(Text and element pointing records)
#####

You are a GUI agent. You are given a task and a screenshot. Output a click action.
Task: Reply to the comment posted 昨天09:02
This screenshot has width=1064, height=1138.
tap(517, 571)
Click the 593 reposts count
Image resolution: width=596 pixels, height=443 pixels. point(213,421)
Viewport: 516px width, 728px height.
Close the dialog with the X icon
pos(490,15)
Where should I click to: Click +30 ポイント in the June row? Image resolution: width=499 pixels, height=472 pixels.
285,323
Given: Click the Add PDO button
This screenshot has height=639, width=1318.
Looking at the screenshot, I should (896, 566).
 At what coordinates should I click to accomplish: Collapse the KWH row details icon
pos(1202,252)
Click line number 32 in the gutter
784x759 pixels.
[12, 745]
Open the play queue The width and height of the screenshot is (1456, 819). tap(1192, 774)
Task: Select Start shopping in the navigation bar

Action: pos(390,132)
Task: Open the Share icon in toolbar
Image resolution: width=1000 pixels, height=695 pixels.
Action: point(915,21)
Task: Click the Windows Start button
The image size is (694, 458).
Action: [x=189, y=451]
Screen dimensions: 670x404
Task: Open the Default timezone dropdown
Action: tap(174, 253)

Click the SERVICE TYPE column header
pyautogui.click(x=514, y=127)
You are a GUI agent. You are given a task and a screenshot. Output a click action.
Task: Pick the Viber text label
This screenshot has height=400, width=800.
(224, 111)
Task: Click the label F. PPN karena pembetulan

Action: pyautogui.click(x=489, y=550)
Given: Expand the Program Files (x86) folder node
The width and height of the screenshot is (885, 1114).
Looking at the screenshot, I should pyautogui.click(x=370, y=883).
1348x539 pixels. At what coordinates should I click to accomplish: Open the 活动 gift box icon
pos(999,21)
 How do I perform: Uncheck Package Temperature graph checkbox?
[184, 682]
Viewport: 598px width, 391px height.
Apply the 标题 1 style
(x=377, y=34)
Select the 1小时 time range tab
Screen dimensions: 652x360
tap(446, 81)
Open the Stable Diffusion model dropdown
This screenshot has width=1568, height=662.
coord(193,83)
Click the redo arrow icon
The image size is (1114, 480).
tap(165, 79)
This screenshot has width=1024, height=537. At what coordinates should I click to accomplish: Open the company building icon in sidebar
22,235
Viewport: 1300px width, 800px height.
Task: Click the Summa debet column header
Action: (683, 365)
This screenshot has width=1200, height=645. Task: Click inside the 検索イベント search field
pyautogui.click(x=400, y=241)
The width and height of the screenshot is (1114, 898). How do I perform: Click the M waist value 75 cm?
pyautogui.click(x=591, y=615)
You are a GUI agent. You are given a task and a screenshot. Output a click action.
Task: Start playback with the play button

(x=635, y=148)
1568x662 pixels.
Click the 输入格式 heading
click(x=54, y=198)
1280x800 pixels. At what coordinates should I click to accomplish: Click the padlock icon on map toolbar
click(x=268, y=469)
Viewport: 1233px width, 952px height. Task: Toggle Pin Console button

#####

*Aim of the exercise*
Return every one of the records above word for word, leaving nothing out and changing nothing.

*Response to the task*
You are a GUI agent. You are given a task and a screenshot. Output a click action.
Task: Reply to the comment posted 昨天09:02
This screenshot has width=1064, height=1138.
tap(517, 571)
Click the 593 reposts count
Image resolution: width=596 pixels, height=443 pixels. point(213,421)
Viewport: 516px width, 728px height.
Close the dialog with the X icon
pos(490,15)
Where should I click to: Click +30 ポイント in the June row? Image resolution: width=499 pixels, height=472 pixels.
285,323
Given: Click the Add PDO button
This screenshot has height=639, width=1318.
Looking at the screenshot, I should (896, 566).
 At what coordinates should I click to accomplish: Collapse the KWH row details icon
pos(1202,252)
Click line number 32 in the gutter
784x759 pixels.
[12, 745]
Open the play queue The width and height of the screenshot is (1456, 819). tap(1192, 774)
Task: Select Start shopping in the navigation bar

Action: pos(390,132)
Task: Open the Share icon in toolbar
Image resolution: width=1000 pixels, height=695 pixels.
Action: point(915,21)
Task: Click the Windows Start button
The image size is (694, 458).
Action: [x=189, y=451]
Screen dimensions: 670x404
Task: Open the Default timezone dropdown
Action: tap(174, 253)

Click the SERVICE TYPE column header
pyautogui.click(x=514, y=127)
You are a GUI agent. You are given a task and a screenshot. Output a click action.
Task: Pick the Viber text label
This screenshot has height=400, width=800.
(224, 111)
Task: Click the label F. PPN karena pembetulan

Action: pyautogui.click(x=489, y=550)
Given: Expand the Program Files (x86) folder node
The width and height of the screenshot is (885, 1114).
Looking at the screenshot, I should pyautogui.click(x=370, y=883).
1348x539 pixels. At what coordinates should I click to accomplish: Open the 活动 gift box icon
pos(999,21)
 How do I perform: Uncheck Package Temperature graph checkbox?
[184, 682]
Viewport: 598px width, 391px height.
Apply the 标题 1 style
(x=377, y=34)
Select the 1小时 time range tab
Screen dimensions: 652x360
tap(446, 81)
Open the Stable Diffusion model dropdown
This screenshot has width=1568, height=662.
coord(193,83)
Click the redo arrow icon
The image size is (1114, 480).
tap(165, 79)
This screenshot has width=1024, height=537. At what coordinates should I click to accomplish: Open the company building icon in sidebar
22,235
Viewport: 1300px width, 800px height.
Task: Click the Summa debet column header
Action: (683, 365)
This screenshot has width=1200, height=645. Task: Click inside the 検索イベント search field
pyautogui.click(x=400, y=241)
The width and height of the screenshot is (1114, 898). How do I perform: Click the M waist value 75 cm?
pyautogui.click(x=591, y=615)
You are a GUI agent. You are given a task and a screenshot. Output a click action.
Task: Start playback with the play button

(x=635, y=148)
1568x662 pixels.
Click the 输入格式 heading
click(x=54, y=198)
1280x800 pixels. At what coordinates should I click to accomplish: Click the padlock icon on map toolbar
click(x=268, y=469)
Viewport: 1233px width, 952px height. Task: Toggle Pin Console button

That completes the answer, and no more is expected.